WHAT IS BEING ASKED: Return, exactly and with nothing added, the line with "Viewport: 867px width, 650px" together with all lines after it through the end of the data below. No pictures belong in the copy.

RECORDS FOR THIS EXERCISE:
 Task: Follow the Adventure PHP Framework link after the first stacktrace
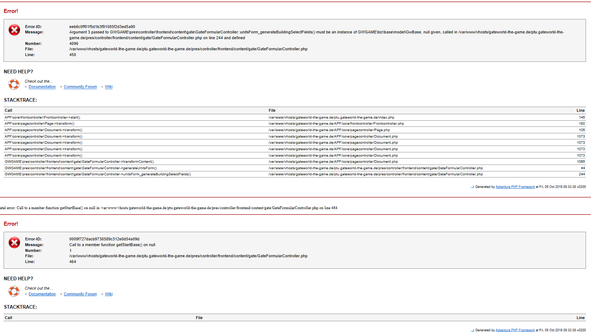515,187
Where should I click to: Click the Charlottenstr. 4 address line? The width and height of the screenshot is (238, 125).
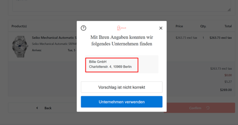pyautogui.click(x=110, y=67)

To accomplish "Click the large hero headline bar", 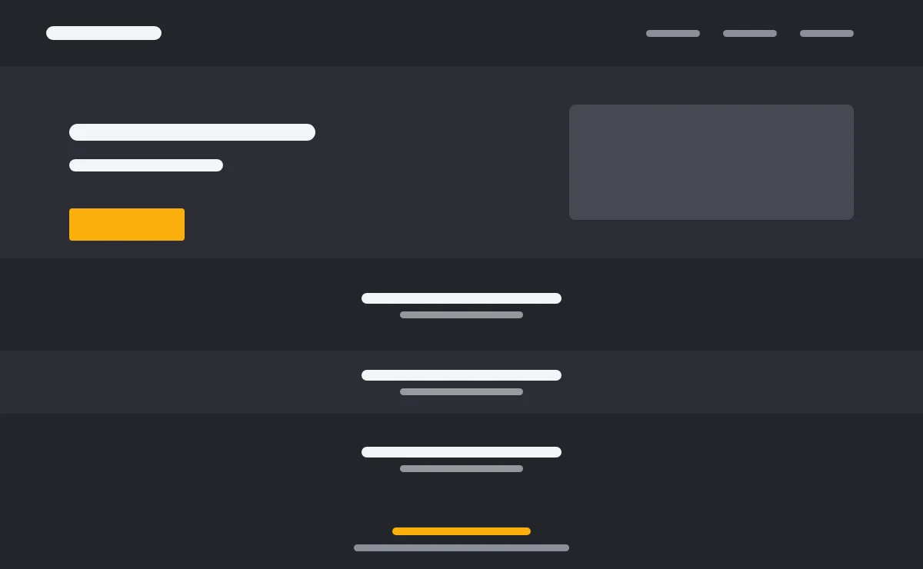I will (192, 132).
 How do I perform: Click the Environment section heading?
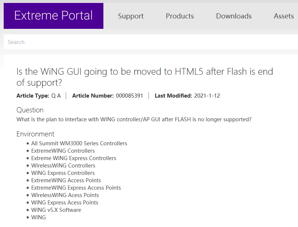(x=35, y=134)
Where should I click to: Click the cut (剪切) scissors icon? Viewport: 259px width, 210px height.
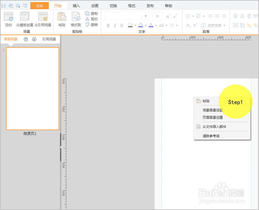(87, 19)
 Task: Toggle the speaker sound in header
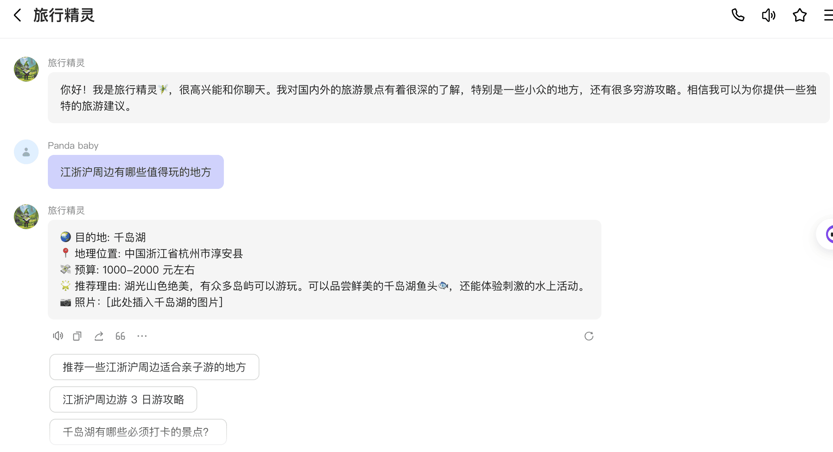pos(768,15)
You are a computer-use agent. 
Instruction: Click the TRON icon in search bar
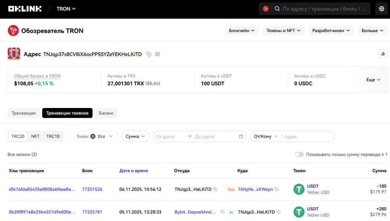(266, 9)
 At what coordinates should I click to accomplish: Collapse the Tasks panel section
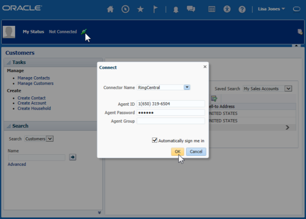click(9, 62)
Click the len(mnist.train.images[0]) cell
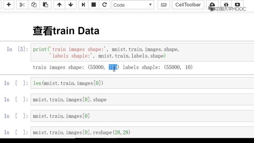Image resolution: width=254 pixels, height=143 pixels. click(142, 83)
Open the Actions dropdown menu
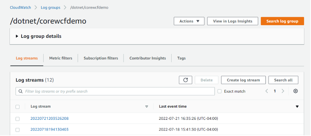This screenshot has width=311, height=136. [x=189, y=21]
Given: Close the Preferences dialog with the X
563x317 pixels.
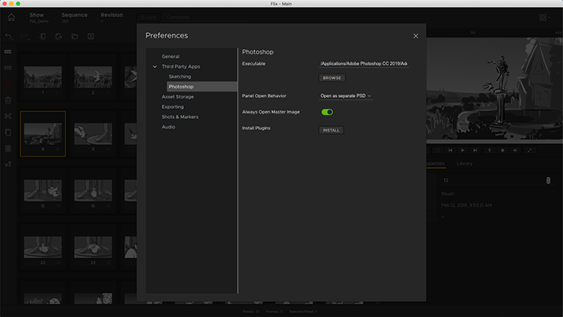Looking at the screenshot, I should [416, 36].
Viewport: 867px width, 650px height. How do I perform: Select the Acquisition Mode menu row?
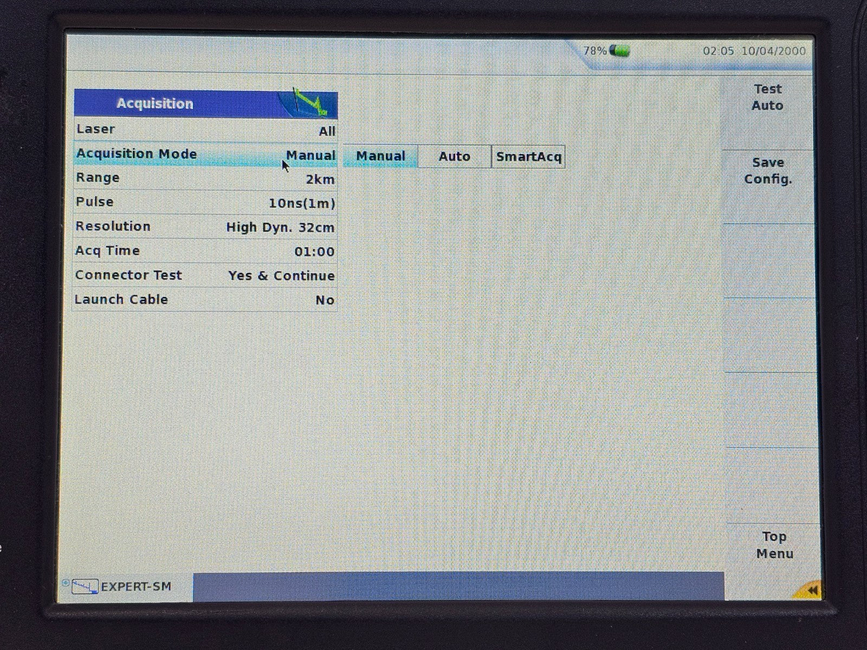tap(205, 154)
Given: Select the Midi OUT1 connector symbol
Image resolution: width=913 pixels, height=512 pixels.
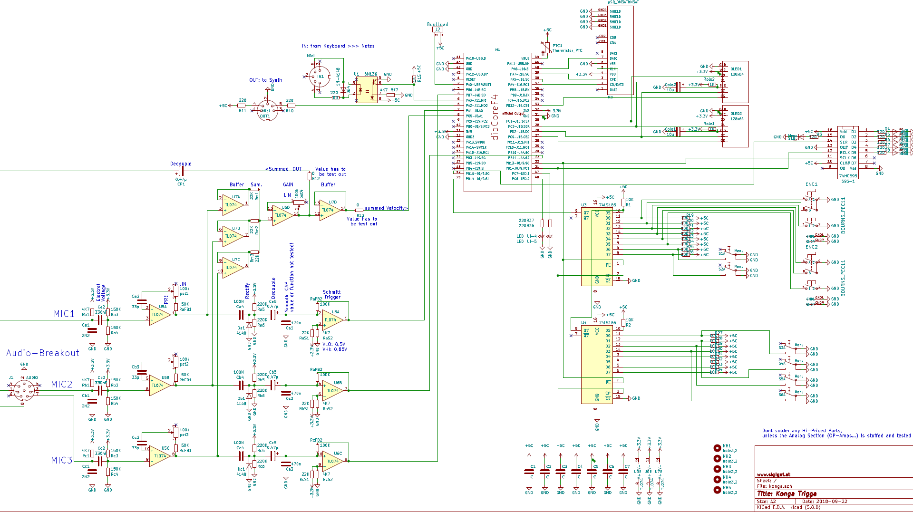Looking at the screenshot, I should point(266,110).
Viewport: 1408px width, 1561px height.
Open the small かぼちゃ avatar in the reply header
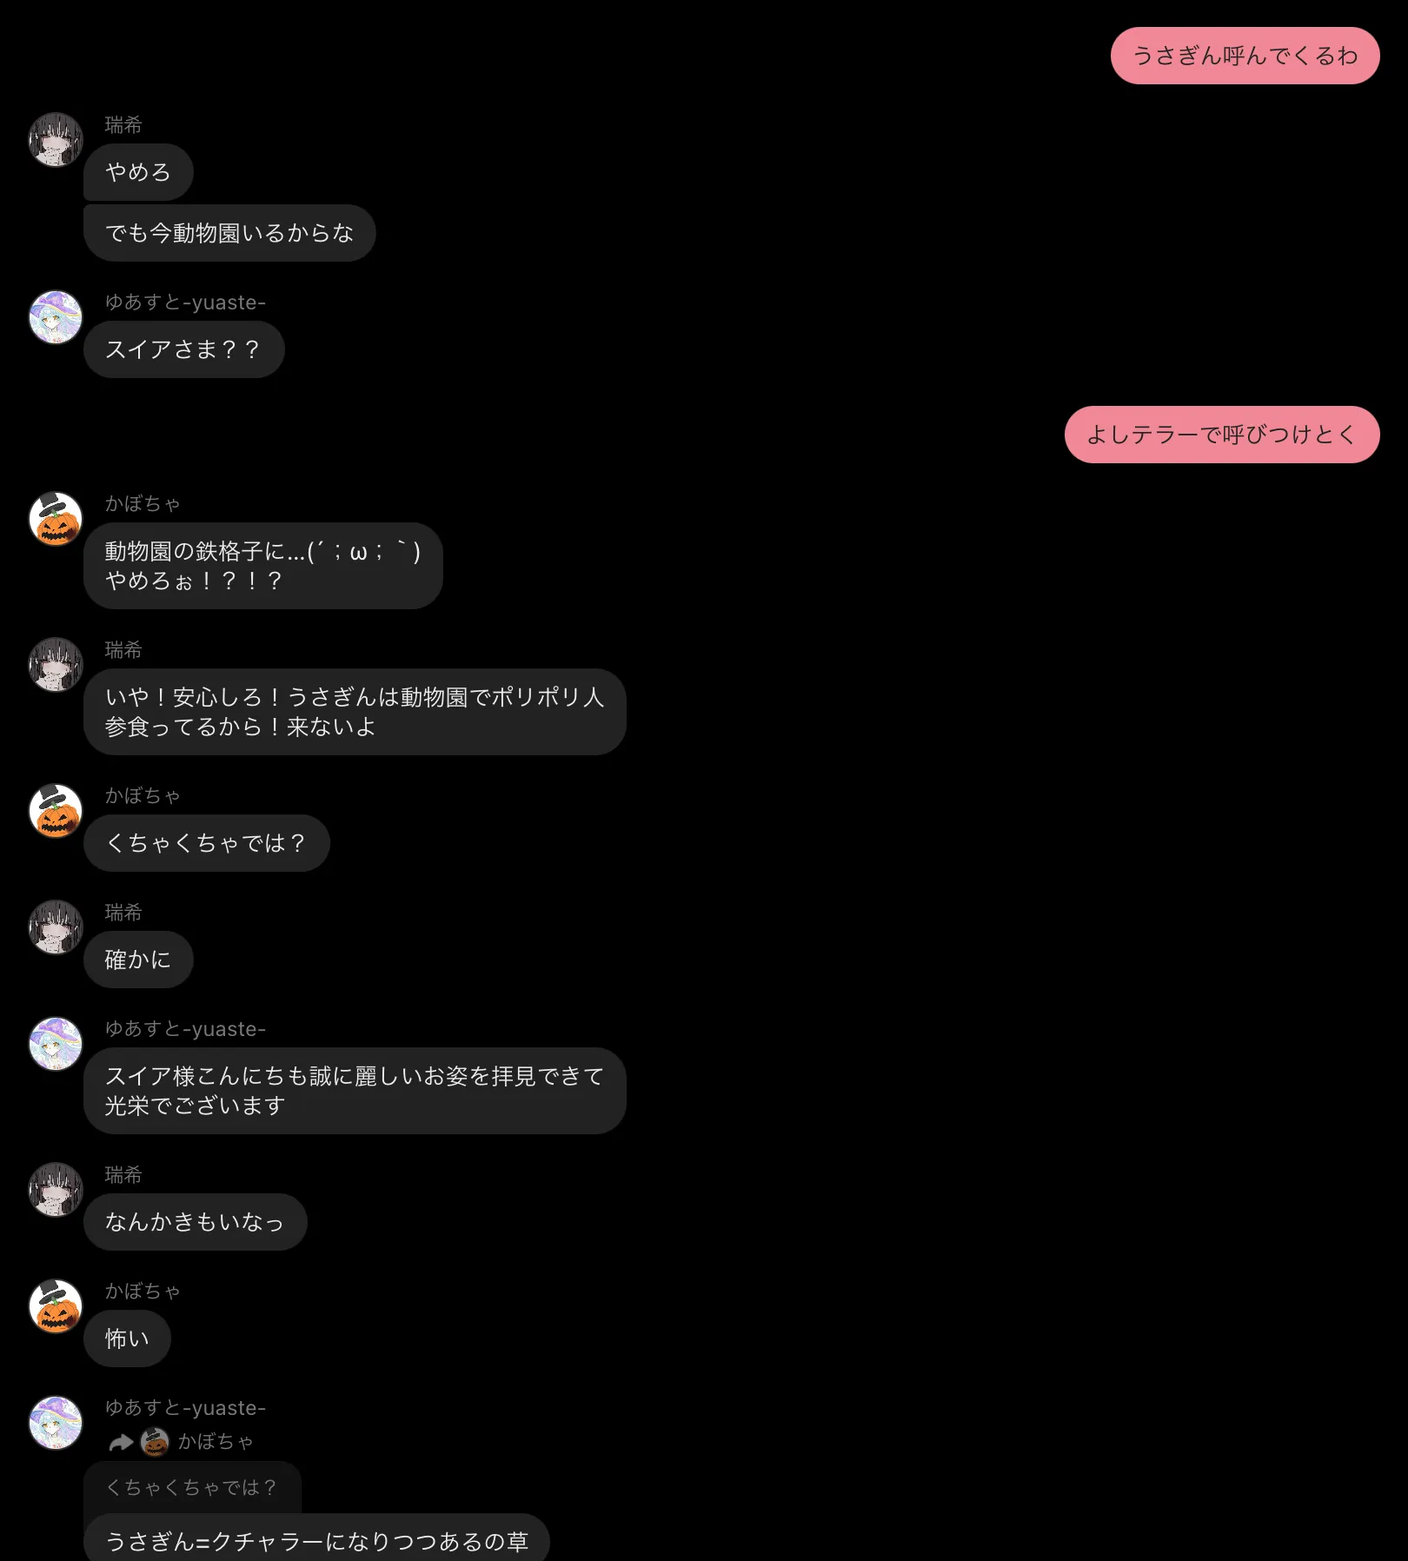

WRITTEN RESPONSE:
Viewport: 867px width, 650px height. How do I perform: Select the Acquisition Mode menu row?
tap(205, 154)
Given: Select the Midi OUT1 connector symbol
Image resolution: width=913 pixels, height=512 pixels.
Looking at the screenshot, I should point(266,110).
Viewport: 1408px width, 1561px height.
Open the small かぼちゃ avatar in the reply header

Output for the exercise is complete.